The practical consequence is that codebase cleanup that would normally sit in a backlog becomes harness maintenance with a direct quality cost. Removing a dead code path is not just housekeeping; it is narrowing the search space the model operates in. Deleting an unused dependency removes a source of plausible-but-wrong suggestions. Fixing inconsistent naming conventions across modules reduces the chance the model generates something that looks right but uses the wrong convention for this part of the codebase.

None of this requires exotic tooling. It requires treating cleanup work as engineering infrastructure rather than optional polish.

The Team Dimension

What makes the harness engineering framing valuable is that it surfaces something individual prompt crafting habits obscure: the harness is a shared resource. If one developer keeps CLAUDE.md updated and another ignores it, the whole team’s AI quality degrades in proportion to the worst-maintained part of the codebase. Dead code in a module you do not own still confuses the model when it is editing code you do own.
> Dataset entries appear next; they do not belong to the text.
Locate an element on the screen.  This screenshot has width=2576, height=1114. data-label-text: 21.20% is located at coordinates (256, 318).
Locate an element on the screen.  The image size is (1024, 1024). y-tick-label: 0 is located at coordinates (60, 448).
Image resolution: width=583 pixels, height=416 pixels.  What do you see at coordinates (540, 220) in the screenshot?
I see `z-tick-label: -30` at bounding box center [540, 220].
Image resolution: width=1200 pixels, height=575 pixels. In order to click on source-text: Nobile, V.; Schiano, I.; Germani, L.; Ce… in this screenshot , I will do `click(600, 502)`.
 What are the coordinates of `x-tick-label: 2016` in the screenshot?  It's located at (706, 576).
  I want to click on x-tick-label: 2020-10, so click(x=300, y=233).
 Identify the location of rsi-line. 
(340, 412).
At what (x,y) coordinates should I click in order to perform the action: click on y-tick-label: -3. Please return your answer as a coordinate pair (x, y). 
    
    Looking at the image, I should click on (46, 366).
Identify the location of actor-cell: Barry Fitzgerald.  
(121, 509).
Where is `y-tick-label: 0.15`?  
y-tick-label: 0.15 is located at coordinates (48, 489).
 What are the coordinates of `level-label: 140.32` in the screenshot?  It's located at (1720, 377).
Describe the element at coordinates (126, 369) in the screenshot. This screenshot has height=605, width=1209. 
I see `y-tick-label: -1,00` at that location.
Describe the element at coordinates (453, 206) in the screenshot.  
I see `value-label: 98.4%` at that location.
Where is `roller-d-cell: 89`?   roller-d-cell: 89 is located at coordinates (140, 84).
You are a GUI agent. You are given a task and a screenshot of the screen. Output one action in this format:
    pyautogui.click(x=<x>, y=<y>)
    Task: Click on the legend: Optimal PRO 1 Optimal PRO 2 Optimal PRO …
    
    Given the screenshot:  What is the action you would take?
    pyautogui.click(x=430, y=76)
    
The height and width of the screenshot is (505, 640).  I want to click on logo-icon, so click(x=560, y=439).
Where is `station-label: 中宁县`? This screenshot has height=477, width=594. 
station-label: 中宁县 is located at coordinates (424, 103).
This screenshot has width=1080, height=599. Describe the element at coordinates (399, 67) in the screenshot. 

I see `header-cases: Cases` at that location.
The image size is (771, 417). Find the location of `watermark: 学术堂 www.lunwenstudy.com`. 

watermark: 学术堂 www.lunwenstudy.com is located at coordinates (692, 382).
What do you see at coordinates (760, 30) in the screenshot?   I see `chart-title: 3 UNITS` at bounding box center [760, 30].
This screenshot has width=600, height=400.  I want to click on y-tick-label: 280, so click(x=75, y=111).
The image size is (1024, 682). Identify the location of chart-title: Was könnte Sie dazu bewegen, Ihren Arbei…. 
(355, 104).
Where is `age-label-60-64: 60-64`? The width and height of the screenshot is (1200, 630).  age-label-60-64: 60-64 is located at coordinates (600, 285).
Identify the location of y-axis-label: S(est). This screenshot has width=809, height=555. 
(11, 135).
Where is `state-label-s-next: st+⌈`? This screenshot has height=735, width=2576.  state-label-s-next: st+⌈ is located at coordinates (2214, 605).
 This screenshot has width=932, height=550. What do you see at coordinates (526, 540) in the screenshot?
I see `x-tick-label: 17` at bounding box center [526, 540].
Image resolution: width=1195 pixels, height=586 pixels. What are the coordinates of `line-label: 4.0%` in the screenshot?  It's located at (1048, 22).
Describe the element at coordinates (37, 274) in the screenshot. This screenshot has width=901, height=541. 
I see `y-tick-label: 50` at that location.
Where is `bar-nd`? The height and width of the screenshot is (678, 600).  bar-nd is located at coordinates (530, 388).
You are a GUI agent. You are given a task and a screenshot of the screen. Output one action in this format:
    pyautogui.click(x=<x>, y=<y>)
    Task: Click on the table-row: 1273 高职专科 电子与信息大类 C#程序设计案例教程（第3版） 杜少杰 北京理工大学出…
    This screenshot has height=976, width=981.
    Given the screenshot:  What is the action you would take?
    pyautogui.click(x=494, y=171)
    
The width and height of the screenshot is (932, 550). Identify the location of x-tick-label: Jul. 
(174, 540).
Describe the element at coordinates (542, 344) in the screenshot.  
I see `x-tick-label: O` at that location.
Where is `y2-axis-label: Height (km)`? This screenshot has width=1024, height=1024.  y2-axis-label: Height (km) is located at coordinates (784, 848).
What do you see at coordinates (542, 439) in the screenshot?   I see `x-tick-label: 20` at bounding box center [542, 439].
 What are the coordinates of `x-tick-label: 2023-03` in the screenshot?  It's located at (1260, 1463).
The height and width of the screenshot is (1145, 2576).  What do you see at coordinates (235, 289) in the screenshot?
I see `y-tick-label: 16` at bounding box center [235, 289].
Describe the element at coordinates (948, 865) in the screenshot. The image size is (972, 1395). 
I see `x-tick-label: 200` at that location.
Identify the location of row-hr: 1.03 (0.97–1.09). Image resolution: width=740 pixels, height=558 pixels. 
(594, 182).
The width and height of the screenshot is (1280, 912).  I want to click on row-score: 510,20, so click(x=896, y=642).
This creates coordination requirements that did not exist before. Teams need shared conventions for what goes in context files and who is responsible for keeping them current. Code review needs to consider whether a change creates new inconsistencies that will mislead the model. Architectural decisions need to account for AI legibility as a first-class concern, not an afterthought.

Some teams are handling this by treating context file updates as part of the definition of done for any significant change. If you add a new module boundary, you update CLAUDE.md to describe it. If you change a database access pattern, you update the constraints section. This is not much overhead per change, but it requires that the convention exists and is enforced.

Why the Name Matters

Software teams have understood maintainability and code hygiene for decades. Nothing in harness engineering is strictly new. What is new is that the feedback is now fast and visible rather than slow and diffuse. A poorly maintained harness degrades AI output today, in a way that developers can observe directly. That immediacy changes what teams are willing to prioritize.

Naming the discipline helps because it creates a shared vocabulary for the work. “We need to do some harness engineering” is a more actionable statement than “we should clean up the codebase.” It also correctly frames the work as infrastructure maintenance, not feature development, which means it belongs in the same prioritization conversation as CI reliability or test coverage, not in the backlog of nice-to-haves.

Böckeler’s engagement with OpenAI’s framing is a good example of exactly the kind of conceptual work the field needs right now: taking practices that are emerging organically across teams and giving them enough structure to reason about and communicate clearly. Whether “harness engineering” is the name that sticks is less important than recognizing that the category of work is real, it is distinct from prompt engineering, and it belongs in how teams plan and prioritize their engineering work.